-- SELECTED EXCERPT follows --

Could AI swamp social media with fake accounts?
- Published
Whether it's getting cookery advice or help with a speech, ChatGPT has been the first opportunity for many people to play with an artificial intelligence (AI) system.
ChatGPT is based an an advanced language processing technology, developed by OpenAI.
The artificial intelligence (AI) was trained using text databases from the internet, including books, magazines and Wikipedia entries. In all 300 billion words were fed into the system.
The end result is a Chatbot that can seem eerily human, but with an encyclopedic knowledge.
Tell ChatGPT what you have in your kitchen cabinet and it will give you a recipe, external. Need a snappy intro to a big presentation? No problem., external
But is it too good? Its convincing approximation of human responses could be a powerful tool for those up to no good.
Academics, cybersecurity researchers and AI experts warn that ChatGPT could be used by bad actors to sow dissent and spread propaganda on social media.
Until now, spreading misinformation required considerable human labour. But an AI like ChatGPT would make it much easier for so-called troll armies to scale up their operations, according to a report from Georgetown University, Stanford Internet Observatory and OpenAI, external, published in January.
Sophisticated language processing systems like ChatGPT could impact so-called influence operations on social media.
Such campaigns seek to deflect criticism and cast a ruling government party or politician in a positive manner, and they can also advocate for or against policies. Using fake accounts they also spread misinformation on social media.
One such campaign was launched in the run-up to the 2016 US election.
Thousands of Twitter, Facebook, Instagram and YouTube accounts created by the St Petersburg-based Internet Research Agency focused on harming Hillary Clinton's campaign and supporting Donald Trump, concluded the Senate Intelligence Committee in 2019.
But future elections may have to deal with an even great deluge of misinformation.
"The potential of language models to rival human-written content at low cost suggests that these models, like any powerful technology, may provide distinct advantages to propagandists who choose to use them," the AI report released in January says.
"These advantages could expand access to a greater number of actors, enable new tactics of influence, and make a campaign's messaging far more tailored and potentially effective," the report warns.
It's not only the quantity of misinformation that could go up, it's also the quality.
AI systems could improve the persuasive quality of content and make those messages difficult for ordinary Internet users to recognise as part of co-ordinated disinformation campaigns, says Josh Goldstein, a co-author of the paper and a research fellow at Georgetown's Center for Security and Emerging Technology, where he works on the CyberAI Project.
"Generative language models could produce a high volume of content that is original each time... and allow each propagandist to not rely on copying and pasting the same text across social media accounts or news sites," he says.
Mr Goldstein goes on to say that if a platform is flooded with untrue information or propaganda, it will make it more difficult for the public to discern what is true. Often, that can be the aim of those bad actors taking part in influence operations.
His report also notes how access to these systems may not remain the domain of a few organisations.
"Right now, a small number of firms or governments possess top-tier language models, which are limited in the tasks they can perform reliably and in the languages they output.

-- SELECTED EXCERPT concluded --
-- SUPPLIED INFORMATION follows --

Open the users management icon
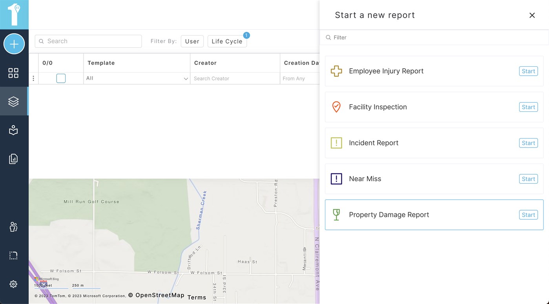The height and width of the screenshot is (304, 549). point(13,227)
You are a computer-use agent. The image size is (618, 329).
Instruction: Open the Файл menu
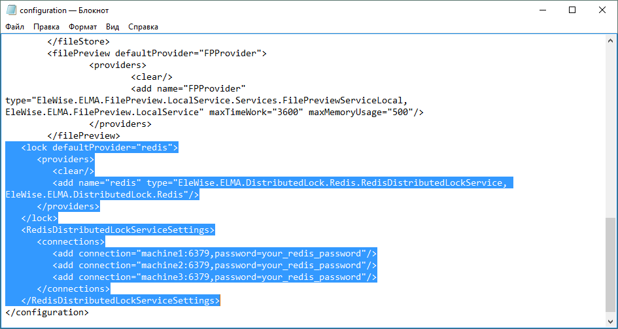[15, 27]
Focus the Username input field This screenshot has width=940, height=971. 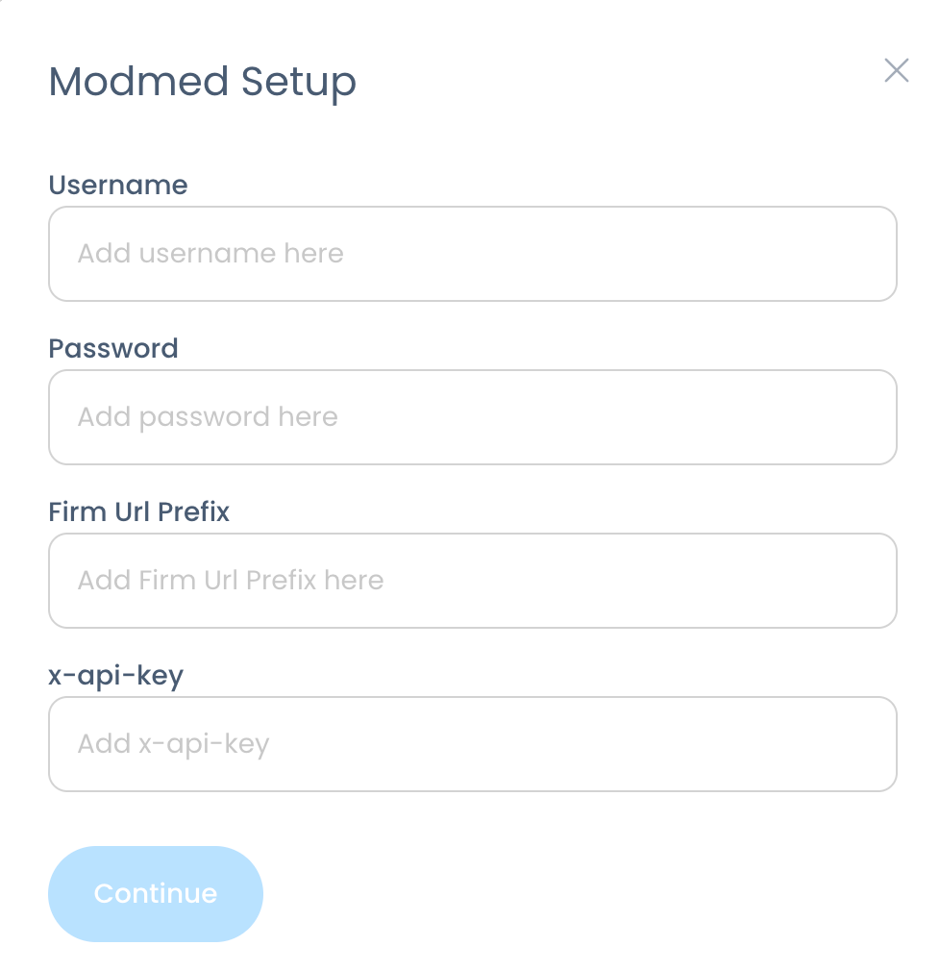473,254
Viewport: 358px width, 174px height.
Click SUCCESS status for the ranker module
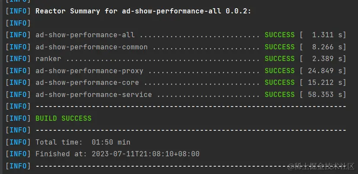tap(280, 59)
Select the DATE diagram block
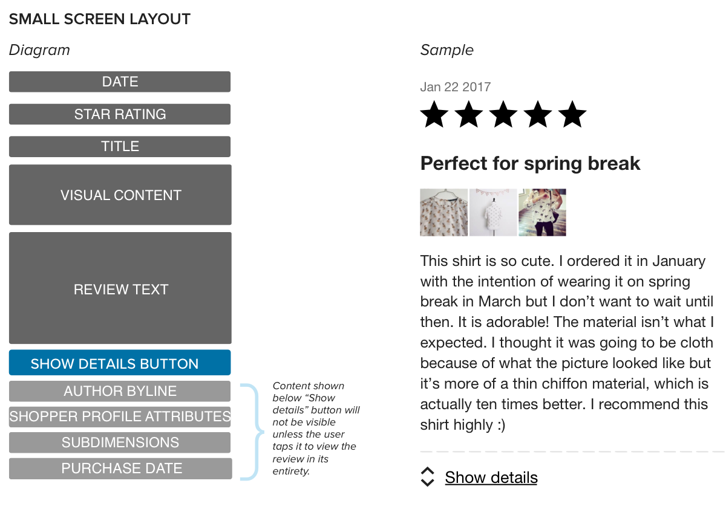This screenshot has width=726, height=521. (x=120, y=82)
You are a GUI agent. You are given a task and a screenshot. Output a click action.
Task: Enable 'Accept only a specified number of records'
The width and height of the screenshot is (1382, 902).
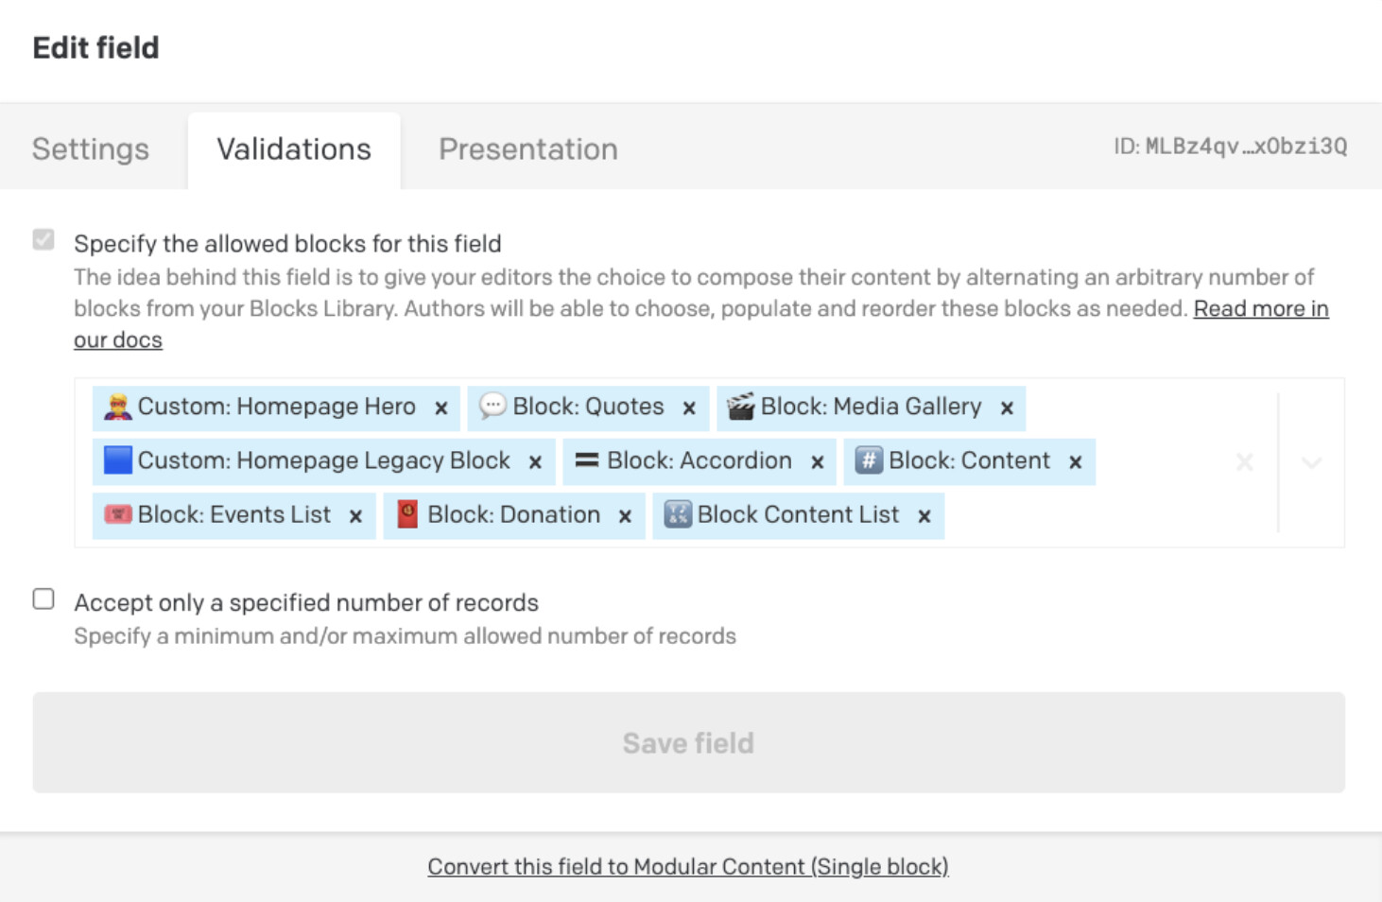tap(43, 599)
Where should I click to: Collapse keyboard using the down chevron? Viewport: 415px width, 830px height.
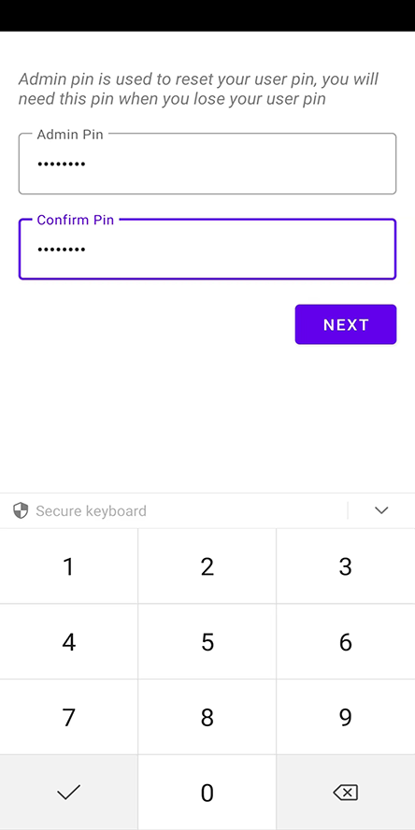pos(381,510)
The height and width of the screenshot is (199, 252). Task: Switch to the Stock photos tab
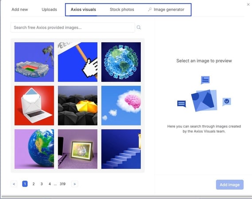[122, 9]
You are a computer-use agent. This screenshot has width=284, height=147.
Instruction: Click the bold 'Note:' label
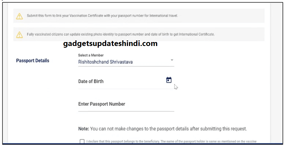pyautogui.click(x=84, y=129)
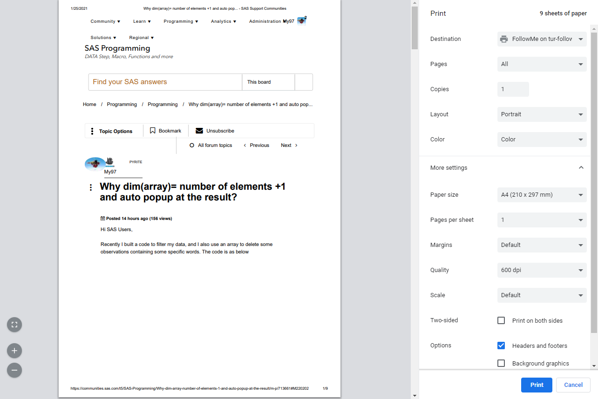Open the Topic Options kebab menu icon
The height and width of the screenshot is (399, 598).
(92, 131)
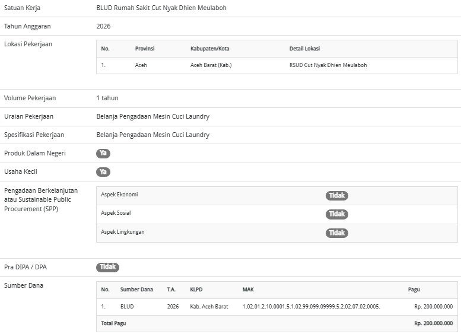Select the MAK account code value
Viewport: 461px width, 334px height.
[311, 307]
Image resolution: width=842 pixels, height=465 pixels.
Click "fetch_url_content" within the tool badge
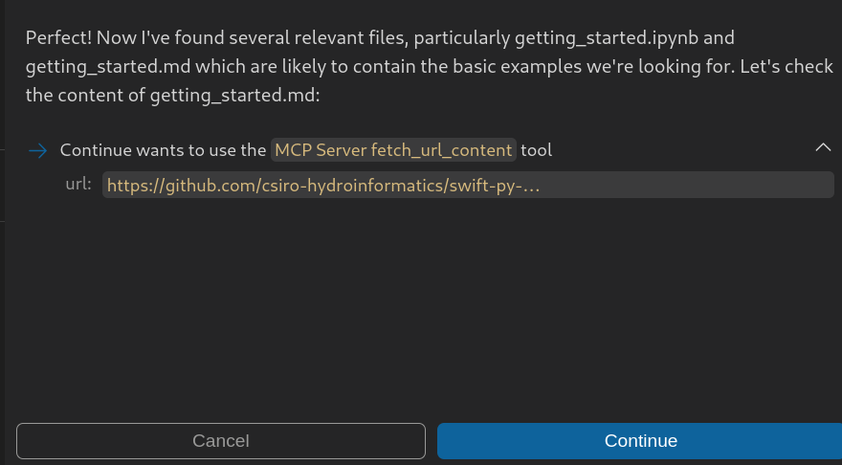pos(441,150)
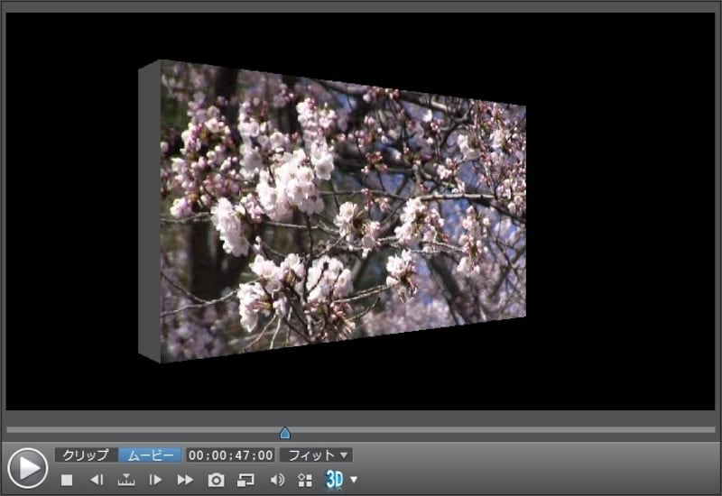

-- SUPPLIED INFORMATION concluded --

▶ [DIRECTIONS]
(A) According to the article on AI and fake social media accounts, how many words were fed into ChatGPT during its training?
(B) Please continue the article on AI and fake social media accounts from the point where it stops.

▶ [TASK ANSWERS]
(A) 300 billion words.

(B)
"If more actors invest in state-of-the-art generative models, then this could increase the odds that propagandists gain access to them," his report says.
Nefarious groups could view AI-written content similar to spam, says Gary Marcus, an AI specialist and founder of Geometric Intelligence, an AI company acquired by Uber in 2016.
"People who spread spam around rely on the most gullible people to click on their links, using that spray and pray approach of reaching as many people as possible. But with AI, that squirt gun can become the biggest Super Soaker of all time."
In addition, even if platforms such as Twitter and Facebook take down three-quarters of what those perpetrators spread on their networks, "there is still at least 10 times as much content as before that can still aim to mislead people online", Mr Marcus says.
The surge of fake social media accounts became a thorn in the sides of Twitter and Facebook, and the quick maturation of language model systems today will only crowd those platforms with even more phony profiles.
"Something like ChatGPT can scale that spread of fake accounts on a level we haven't seen before," says Vincent Conitzer, a professor of computer science at Carnegie Mellon University, "and it can become harder to distinguish each of those accounts from human beings."
Both the January 2023 paper co-authored by Mr Goldstein and a similar report from security firm, external WithSecure Intelligence, warn of how generative language models can quickly and efficiently create fake news articles that could be spread across social media, further adding to the deluge of false narratives that could impact voters before a decisive election.
But if misinformation and fake news emerge as an even bigger threat because of AI systems like Chat-GPT, should social media platforms be as proactive as possible? Some experts think they'll be lax to enforce any of those kinds of posts.
"Facebook and other platforms should be flagging phony content, but Facebook has been failing that test spectacularly," says Luís A Nunes Amaral, co-director of the Northwestern Institute on Complex Systems.
"The reasons for that inaction include the expense of monitoring every single post, and also realise that these fake posts are meant to infuriate and divide people, which drives engagement. That's beneficial to Facebook."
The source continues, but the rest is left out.